Q: I’ve heard a lot of different opinions on how long you should rest between sets. Can you set the record straight on how long to rest between sets for best results in terms of muscle gain.

A: There are certainly a lot of theories when it comes to this subject. In reality a lot of trainers end up spending too much time resting between sets because they’re socializing rather than staying focused on the workout. That aside, however, the bottom line on rest betweens sets is that no two bodies are alike. The recovery between sets that you require is probably quite different than what I need. To determine how much your unique recovery system requires, you need to be totally switched into your training. If you misgauge your rest period, your workout will suffer. Too long a rest and you’ll lose the cumulative intensity effect (not to mention your pump). Of course you not only want to recover strength between sets, but you also want to build upon that last set in terms of intensity. Imagine a stair step effect where one set follows the last and pushes the intensity level ever higher.

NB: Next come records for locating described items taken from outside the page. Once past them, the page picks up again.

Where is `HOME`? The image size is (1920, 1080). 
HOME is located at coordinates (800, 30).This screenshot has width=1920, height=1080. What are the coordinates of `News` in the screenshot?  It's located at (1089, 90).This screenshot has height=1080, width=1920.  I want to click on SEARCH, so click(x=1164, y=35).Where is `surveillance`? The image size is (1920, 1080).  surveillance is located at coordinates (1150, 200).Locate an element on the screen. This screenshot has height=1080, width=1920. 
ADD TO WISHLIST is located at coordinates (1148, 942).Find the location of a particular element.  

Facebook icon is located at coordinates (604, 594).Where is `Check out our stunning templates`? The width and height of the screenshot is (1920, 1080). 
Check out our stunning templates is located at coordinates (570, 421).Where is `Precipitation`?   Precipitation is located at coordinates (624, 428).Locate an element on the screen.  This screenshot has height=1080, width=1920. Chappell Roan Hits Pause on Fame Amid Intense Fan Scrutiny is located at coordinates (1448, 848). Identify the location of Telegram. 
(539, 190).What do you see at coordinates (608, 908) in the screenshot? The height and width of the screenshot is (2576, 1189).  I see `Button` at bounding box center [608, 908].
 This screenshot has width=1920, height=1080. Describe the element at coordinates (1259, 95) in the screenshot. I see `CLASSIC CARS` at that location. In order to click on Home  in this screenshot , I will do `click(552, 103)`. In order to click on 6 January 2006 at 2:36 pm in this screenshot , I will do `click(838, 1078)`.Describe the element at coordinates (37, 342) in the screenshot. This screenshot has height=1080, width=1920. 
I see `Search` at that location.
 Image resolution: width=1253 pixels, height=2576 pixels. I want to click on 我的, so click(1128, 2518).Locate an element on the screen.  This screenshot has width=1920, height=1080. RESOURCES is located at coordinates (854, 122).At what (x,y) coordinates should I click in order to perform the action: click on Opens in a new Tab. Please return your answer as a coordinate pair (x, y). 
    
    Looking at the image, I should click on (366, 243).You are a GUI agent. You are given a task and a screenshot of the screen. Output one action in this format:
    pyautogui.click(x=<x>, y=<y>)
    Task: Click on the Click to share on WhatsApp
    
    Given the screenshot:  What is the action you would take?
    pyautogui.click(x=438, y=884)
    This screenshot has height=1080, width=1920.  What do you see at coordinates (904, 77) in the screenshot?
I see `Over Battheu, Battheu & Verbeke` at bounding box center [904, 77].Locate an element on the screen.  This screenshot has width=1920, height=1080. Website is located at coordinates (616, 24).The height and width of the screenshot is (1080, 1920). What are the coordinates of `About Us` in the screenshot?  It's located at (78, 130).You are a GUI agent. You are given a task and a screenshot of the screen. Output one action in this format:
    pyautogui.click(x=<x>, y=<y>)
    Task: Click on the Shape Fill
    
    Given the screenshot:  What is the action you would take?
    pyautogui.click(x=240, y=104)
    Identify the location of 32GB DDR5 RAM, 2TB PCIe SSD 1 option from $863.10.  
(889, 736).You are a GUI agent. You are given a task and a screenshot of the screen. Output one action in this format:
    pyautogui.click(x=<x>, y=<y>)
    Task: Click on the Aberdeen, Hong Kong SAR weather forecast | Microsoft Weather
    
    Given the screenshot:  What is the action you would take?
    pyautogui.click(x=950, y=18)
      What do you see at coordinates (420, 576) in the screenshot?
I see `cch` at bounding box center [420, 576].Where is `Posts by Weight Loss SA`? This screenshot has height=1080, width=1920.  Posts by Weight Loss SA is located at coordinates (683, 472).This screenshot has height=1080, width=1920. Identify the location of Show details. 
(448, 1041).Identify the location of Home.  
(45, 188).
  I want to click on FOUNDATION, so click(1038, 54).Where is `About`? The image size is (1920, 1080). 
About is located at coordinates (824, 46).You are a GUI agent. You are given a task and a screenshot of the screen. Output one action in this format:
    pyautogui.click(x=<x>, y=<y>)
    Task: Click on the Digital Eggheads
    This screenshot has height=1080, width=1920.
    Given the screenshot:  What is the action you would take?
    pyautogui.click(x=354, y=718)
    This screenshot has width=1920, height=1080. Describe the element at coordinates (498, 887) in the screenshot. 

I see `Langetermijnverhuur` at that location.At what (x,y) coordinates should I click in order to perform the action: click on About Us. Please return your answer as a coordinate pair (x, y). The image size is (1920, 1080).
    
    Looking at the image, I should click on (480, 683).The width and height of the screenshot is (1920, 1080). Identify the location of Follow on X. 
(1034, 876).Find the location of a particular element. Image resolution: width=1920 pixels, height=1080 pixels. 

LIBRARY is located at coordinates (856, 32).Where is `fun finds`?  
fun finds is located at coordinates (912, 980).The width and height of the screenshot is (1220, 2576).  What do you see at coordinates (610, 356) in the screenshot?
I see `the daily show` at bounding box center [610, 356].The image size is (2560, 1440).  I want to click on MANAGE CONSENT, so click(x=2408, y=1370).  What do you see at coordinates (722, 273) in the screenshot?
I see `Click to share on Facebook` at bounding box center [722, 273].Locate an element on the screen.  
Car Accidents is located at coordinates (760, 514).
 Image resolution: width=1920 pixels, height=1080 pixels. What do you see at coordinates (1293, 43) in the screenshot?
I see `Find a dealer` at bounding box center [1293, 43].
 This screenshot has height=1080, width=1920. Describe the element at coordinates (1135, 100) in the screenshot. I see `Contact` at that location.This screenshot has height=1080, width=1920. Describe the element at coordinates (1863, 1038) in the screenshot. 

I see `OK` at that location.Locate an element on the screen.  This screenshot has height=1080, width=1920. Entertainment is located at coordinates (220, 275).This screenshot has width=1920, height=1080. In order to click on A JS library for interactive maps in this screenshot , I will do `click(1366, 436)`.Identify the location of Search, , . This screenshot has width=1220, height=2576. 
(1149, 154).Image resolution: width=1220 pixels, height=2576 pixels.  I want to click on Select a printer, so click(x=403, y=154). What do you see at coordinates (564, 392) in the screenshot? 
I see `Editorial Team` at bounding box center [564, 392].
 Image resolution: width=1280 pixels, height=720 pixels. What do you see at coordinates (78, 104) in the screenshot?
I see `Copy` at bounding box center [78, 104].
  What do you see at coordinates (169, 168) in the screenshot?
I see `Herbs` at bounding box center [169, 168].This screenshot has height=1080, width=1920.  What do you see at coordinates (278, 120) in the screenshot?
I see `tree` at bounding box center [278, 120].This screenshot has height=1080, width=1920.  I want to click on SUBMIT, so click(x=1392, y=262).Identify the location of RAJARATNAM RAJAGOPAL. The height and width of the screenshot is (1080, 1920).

Too long a rest and the downward path of the step will return to the start position. The result will be that the intensity threshold never rises above the level of the first set. But if the second set begins before the step returns to its start position, the intensity level will be pushed higher on each succeeding set. Too short a rest period and you won’t be able to function at your best during the upcoming set. So, keeping in mind what we’ve just said about individual recovery responses, studies on work out recovery suggest that the ideal in-between rest period is between 60 and 90 seconds. Of course, a lot of trainers have much shorter rest periods than that, some as short as 15 seconds. It is pretty clear, however, that such short rest periods, while allowing for an intense work-out will not allow sufficient strength recovery to lift heavy on the subsequent set(keep in mind that intensity techniques like drop sets are counted as one extended set).

The key to resting between sets, then, is to gauge where in the 60 to 90 second rest range your unique recovery system operates at its best. Spend that time between sets focusing on the feel in the muscle. Do some isometric contraction on the working muscle and focus on what you are going to achieve on the upcoming set. In other words, stay in the zone and make the most of every second of your workout time.